## Document
■ ■ ■ ■ ■

Hal Roach Studios was an American motion picture and television production studio. Known as The Laugh Factory to the World, it was founded by producer Hal Roach and business partners Dan Linthicum and I.H. Nance as the Rolin Film Company on July 23, 1914. The studio lot, at 8822 Washington Boulevard in Culver City, California, United States, was built in 1920, at which time Rolin was renamed to Hal E. Roach Studios.

History 
Roach saw significant success in the 1920s with series of short comedy films featuring stars such as Harold Lloyd, Snub Pollard, and the Our Gang kids. The studio produced both short films and features for distribution through Pathé Exchange until 1927, when it signed a new distribution deal with Metro-Goldwyn-Mayer. By the early 1930s, the studio had entered a golden age, with a line-up of many of film's most popular comedians, including Laurel and Hardy, Charley Chase, Our Gang, Thelma Todd, and Zasu Pitts. As movie theaters began to favor double features over single-feature programs with added short films—Roach's specialty—the studio's focus shifted from shorts to features, such as Topper and Laurel and Hardy's Way Out West (both 1937).

■ ■ ■ ■ ■

## Material shown

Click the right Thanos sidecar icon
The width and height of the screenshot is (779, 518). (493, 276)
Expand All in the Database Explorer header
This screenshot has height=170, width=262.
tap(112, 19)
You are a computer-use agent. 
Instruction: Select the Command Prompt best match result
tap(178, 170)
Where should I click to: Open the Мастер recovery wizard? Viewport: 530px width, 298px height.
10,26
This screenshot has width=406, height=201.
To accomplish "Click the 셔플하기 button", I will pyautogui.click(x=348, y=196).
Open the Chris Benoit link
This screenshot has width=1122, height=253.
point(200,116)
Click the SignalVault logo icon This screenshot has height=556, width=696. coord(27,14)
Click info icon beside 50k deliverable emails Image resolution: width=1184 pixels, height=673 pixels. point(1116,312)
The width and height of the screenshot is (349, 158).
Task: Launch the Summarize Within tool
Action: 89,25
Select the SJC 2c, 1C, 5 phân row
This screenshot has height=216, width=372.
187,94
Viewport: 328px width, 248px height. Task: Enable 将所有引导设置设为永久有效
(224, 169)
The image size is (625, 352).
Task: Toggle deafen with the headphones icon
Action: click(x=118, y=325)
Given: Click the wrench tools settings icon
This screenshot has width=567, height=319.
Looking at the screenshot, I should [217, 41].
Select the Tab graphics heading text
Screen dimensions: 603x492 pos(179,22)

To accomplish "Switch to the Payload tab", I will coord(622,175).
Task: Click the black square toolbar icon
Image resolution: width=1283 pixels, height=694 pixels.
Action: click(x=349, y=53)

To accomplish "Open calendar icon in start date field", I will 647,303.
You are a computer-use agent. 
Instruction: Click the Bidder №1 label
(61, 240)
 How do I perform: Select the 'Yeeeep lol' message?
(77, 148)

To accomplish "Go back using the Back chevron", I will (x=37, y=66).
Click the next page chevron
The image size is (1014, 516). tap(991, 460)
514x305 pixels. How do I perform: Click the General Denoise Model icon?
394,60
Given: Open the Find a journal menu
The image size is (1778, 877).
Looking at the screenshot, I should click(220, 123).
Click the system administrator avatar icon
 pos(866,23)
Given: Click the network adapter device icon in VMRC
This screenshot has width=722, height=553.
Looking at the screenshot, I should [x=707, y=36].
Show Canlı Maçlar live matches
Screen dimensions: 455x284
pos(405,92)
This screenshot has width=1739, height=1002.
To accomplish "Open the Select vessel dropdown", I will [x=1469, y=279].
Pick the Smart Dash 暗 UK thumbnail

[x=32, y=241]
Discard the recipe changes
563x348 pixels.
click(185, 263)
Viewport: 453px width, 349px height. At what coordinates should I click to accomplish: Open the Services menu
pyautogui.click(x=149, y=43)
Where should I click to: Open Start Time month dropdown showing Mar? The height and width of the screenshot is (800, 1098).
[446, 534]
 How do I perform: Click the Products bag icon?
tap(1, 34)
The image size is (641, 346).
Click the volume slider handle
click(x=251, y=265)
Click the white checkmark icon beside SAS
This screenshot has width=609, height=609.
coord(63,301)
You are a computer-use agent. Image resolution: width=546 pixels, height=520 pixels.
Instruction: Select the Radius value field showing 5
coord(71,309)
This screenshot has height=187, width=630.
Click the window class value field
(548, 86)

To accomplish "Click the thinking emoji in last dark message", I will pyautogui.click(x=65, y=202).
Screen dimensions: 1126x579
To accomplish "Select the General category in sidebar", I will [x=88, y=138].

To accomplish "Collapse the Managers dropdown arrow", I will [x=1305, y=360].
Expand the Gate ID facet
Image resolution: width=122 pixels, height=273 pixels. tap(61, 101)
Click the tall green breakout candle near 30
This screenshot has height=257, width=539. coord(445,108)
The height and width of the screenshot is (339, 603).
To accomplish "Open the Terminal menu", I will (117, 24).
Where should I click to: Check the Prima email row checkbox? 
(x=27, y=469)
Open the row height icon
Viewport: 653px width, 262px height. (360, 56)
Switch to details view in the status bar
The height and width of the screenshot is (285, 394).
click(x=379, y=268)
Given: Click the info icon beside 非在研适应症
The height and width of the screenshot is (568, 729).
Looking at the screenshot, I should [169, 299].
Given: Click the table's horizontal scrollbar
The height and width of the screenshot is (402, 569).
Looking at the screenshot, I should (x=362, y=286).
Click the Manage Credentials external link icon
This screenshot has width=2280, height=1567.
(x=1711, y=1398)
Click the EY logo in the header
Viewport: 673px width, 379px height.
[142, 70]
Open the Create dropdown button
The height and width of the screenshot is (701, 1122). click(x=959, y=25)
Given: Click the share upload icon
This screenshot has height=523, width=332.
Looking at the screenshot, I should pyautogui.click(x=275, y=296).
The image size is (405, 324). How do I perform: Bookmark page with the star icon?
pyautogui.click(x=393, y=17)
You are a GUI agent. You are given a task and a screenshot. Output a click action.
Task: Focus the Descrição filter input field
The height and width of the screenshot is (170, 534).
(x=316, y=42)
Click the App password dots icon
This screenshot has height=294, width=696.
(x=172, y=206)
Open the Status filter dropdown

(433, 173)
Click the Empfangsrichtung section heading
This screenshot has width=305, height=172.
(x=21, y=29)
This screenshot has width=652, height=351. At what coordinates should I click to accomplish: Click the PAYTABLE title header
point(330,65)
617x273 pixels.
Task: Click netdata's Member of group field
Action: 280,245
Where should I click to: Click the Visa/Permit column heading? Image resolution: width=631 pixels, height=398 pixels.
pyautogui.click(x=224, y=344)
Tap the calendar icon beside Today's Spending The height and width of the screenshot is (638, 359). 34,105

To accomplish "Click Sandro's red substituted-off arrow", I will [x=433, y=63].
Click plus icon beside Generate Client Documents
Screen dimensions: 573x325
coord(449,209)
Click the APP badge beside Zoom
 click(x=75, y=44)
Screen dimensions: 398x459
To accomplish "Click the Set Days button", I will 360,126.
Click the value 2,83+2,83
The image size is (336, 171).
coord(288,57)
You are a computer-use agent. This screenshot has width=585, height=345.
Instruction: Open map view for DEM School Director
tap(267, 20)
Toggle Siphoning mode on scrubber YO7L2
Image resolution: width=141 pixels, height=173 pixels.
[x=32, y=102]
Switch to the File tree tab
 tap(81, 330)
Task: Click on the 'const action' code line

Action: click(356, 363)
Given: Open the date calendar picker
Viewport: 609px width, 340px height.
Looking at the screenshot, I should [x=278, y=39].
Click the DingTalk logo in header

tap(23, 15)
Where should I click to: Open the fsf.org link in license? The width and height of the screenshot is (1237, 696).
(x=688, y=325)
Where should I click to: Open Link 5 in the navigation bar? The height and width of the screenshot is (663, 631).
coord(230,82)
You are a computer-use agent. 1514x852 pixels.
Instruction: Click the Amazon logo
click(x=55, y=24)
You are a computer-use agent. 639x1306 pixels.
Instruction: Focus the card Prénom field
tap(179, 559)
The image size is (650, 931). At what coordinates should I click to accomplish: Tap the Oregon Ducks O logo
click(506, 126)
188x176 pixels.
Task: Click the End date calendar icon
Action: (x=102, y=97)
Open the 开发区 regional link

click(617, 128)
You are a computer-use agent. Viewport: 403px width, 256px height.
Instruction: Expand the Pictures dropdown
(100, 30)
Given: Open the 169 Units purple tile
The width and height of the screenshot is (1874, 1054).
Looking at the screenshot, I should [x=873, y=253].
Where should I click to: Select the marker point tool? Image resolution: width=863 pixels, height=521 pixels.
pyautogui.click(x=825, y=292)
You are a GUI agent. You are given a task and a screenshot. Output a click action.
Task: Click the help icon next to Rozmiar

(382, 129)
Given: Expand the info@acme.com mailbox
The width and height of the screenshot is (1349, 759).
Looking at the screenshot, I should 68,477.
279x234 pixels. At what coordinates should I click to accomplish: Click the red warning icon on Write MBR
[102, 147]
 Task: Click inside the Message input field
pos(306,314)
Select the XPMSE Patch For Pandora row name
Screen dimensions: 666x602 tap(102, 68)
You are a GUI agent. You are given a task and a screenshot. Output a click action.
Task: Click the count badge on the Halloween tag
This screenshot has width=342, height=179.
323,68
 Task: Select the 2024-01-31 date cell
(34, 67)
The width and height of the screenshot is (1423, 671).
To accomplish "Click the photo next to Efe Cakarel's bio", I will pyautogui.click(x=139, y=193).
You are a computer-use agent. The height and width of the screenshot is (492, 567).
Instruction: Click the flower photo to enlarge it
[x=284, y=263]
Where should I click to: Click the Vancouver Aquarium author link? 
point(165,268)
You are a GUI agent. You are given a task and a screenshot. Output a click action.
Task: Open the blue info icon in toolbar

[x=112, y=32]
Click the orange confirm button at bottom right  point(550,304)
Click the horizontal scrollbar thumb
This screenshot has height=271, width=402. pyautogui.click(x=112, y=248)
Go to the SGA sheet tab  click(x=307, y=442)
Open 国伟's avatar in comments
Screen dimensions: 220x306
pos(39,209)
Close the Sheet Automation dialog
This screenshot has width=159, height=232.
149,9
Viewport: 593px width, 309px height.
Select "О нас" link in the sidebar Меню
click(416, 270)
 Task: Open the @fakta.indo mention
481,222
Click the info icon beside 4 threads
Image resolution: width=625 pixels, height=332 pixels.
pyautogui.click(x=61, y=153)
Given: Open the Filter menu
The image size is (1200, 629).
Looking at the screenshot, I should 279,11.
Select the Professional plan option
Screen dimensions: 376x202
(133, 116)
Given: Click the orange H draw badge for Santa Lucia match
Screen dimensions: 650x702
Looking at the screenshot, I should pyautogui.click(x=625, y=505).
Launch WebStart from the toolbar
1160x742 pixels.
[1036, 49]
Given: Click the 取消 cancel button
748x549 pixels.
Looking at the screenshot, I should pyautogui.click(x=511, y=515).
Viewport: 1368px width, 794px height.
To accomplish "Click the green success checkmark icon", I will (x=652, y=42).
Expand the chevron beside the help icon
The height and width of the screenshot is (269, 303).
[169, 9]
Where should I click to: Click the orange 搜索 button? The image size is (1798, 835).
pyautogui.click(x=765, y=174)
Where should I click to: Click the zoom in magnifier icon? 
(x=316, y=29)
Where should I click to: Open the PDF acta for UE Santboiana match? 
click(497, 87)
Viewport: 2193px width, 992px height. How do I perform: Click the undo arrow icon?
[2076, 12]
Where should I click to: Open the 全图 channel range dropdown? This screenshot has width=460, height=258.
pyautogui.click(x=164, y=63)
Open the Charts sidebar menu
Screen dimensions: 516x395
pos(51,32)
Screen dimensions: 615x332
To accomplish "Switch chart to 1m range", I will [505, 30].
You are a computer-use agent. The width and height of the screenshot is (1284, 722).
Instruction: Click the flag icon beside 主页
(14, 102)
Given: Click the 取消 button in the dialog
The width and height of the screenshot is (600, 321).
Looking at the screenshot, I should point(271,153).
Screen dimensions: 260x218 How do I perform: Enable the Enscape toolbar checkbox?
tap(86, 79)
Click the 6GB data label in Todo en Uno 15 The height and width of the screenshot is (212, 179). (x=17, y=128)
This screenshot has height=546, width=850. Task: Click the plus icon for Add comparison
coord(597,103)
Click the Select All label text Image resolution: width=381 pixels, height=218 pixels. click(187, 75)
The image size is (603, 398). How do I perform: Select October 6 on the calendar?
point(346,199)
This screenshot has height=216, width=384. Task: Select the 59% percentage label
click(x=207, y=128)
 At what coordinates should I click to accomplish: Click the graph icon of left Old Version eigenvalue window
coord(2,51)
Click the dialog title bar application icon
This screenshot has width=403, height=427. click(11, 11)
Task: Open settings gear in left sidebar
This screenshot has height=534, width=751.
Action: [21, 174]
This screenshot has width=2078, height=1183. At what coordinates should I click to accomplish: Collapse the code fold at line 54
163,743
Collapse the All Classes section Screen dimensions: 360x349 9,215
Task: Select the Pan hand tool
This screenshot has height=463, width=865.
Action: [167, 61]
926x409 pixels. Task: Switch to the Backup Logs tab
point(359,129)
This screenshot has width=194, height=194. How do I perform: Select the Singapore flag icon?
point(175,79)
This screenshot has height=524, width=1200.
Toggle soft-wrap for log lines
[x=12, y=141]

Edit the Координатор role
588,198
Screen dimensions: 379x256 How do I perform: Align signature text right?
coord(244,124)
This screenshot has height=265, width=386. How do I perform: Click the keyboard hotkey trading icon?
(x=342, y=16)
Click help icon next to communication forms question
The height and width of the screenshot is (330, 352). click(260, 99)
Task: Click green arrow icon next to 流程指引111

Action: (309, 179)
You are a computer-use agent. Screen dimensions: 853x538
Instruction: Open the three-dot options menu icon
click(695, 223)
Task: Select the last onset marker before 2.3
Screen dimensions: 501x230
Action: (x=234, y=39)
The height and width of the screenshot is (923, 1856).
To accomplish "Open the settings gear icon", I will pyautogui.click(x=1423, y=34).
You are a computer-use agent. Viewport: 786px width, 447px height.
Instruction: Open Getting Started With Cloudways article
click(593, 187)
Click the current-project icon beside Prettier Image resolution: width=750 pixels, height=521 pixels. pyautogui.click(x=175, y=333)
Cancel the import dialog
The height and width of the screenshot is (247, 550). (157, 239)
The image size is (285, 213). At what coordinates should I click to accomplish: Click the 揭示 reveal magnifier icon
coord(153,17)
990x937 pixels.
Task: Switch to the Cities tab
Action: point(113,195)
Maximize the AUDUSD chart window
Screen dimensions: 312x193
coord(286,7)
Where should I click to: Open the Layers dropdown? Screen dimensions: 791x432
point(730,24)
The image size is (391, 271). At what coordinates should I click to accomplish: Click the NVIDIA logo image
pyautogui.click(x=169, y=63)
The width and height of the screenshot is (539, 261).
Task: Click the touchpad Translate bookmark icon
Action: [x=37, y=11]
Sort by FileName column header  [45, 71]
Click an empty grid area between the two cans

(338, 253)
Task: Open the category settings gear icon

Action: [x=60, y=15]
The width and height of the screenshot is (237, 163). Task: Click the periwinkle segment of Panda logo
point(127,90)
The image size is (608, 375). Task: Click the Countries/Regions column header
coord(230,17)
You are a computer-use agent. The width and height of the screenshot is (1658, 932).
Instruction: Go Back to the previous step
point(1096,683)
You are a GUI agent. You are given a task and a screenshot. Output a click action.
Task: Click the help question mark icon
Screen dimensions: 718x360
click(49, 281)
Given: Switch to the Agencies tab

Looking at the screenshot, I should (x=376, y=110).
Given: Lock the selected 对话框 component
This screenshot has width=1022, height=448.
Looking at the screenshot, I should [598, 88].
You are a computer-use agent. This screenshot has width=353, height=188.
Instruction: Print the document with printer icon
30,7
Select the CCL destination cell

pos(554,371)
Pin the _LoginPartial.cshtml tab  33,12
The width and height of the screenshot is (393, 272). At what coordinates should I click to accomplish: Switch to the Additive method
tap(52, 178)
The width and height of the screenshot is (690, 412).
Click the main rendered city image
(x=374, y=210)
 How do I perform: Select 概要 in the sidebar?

■ ■ ■ ■ ■

## Requirement 1
Answer these questions using the text on Hal Roach Studios:
(a) At what street address was the studio lot built?
(b) With which company did the studio sign a new distribution deal in 1927?
(c) Which two features from 1937 does the text name?
## Requirement 2
Output the text on Hal Roach Studios word for word, from "Hal Roach Studios" to "E. Roach Studios.".

## Solution 1
(a) 8822 Washington Boulevard in Culver City, California, United States
(b) Metro-Goldwyn-Mayer
(c) Topper and Laurel and Hardy's Way Out West

## Solution 2
Hal Roach Studios was an American motion picture and television production studio. Known as The Laugh Factory to the World, it was founded by producer Hal Roach and business partners Dan Linthicum and I.H. Nance as the Rolin Film Company on July 23, 1914. The studio lot, at 8822 Washington Boulevard in Culver City, California, United States, was built in 1920, at which time Rolin was renamed to Hal E. Roach Studios.